1. NRW
  2. Städte
  3. Grevenbroich

Prior des Zisterzienserklosters in Grevenbroich-Langwaden: Spiritueller Zwischenruf in der Coronakrise

Gastbeitrag von Bruno Robeck, Ordenspriester und Prior des Zisterzienserklosters Langwaden : Wohin soll ich mich wenden?

Die Gottesdienste fallen aus. Menschen können sich trotzdem noch an Gott wenden, müssen nur neue Wege finden.

Es ist gut, die Ansteckungsgefahr durch das Coronavirus ernst zu nehmen und die sehr drastischen Schutzmaßnahmen zu akzeptieren. Es fällt vielen Menschen sehr schwer, sich darauf einzulassen, weil sie es nicht gewohnt sind, dass eine Gesellschaft oder ein Staat auseinander brechen kann – schon gar nicht durch einen für Menschen nicht sichtbaren Krankheitserreger, dessen Verbreitung immer unüberschaubarer wird. Vorsicht ist aber gut. Vorsichtig zu sein, ist kein Hinweis auf Glaubensmangel, sondern vielmehr ein Beweis für Weisheit. Der heilige Thomas von Aquin lehrte schon im 13. Jahrhundert: „Die Gnade setzt die Natur voraus“. Wir müssen Sorge tragen für unseren Leib. Er bildet die menschliche Basis für das Wirken der göttlichen Gnade.
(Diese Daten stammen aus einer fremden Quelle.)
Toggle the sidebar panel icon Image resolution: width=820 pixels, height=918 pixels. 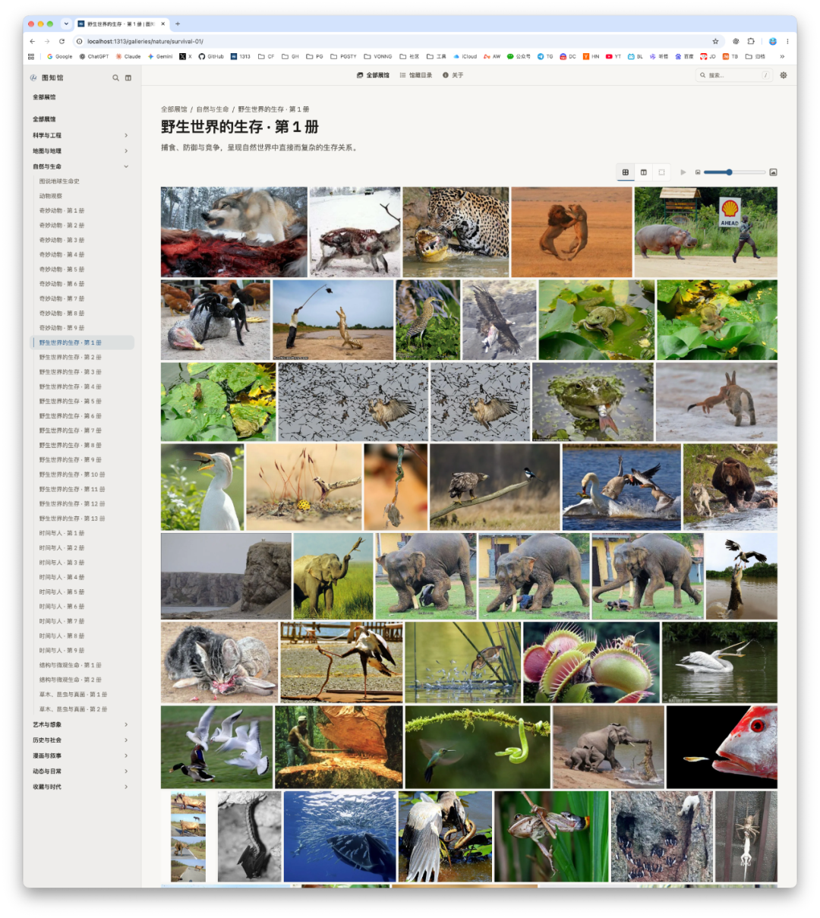pyautogui.click(x=128, y=77)
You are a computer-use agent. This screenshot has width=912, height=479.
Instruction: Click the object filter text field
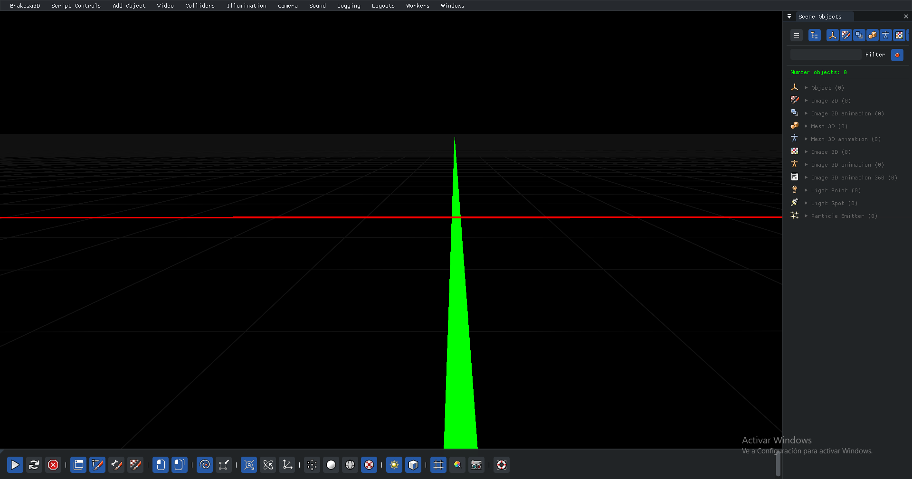coord(825,55)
Vor diesem Hintergrund hat auch die Kirche einschneidende Anordnungen erlassen. In allen Kirchen und Kapellen auf dem Gebiet des Erzbistums Köln sind alle öffentlichen Gottesdienstfeiern bis mindestens 10.April untersagt. „Not lehrt beten.“ Aber wohin sollen die Menschen in ihrer Not gehen? Eine kleine Möglichkeit lässt die Anordnung von Köln offen: Für Einzelpersonen sollen die Gotteshäuser für das persönliche Gebet geöffnet sein – nur Gruppen ist das Betreten untersagt. Unsere Klosterkapelle ist auch geöffnet. Denn ich bin überzeugt, dass Menschen immer Orte brauchen, die für sie eine spirituelle oder religiöse Bedeutung haben. Und auch wir Mönche stehen als Ansprechpartner zur Verfügung, wenn jemand gerade in diesen Wochen unseren Rat und unsere Hilfe braucht. Auf der anderen Seite ist es vielleicht ausreichend, darum zu wissen, wo man hingehen könnte. Allein das Wissen darum beruhigt, wenn auch die momentane Situation nahe legt, möglichst wenig Außenkontakt zu haben, um die Verbreitung des Coronavirus einzudämmen.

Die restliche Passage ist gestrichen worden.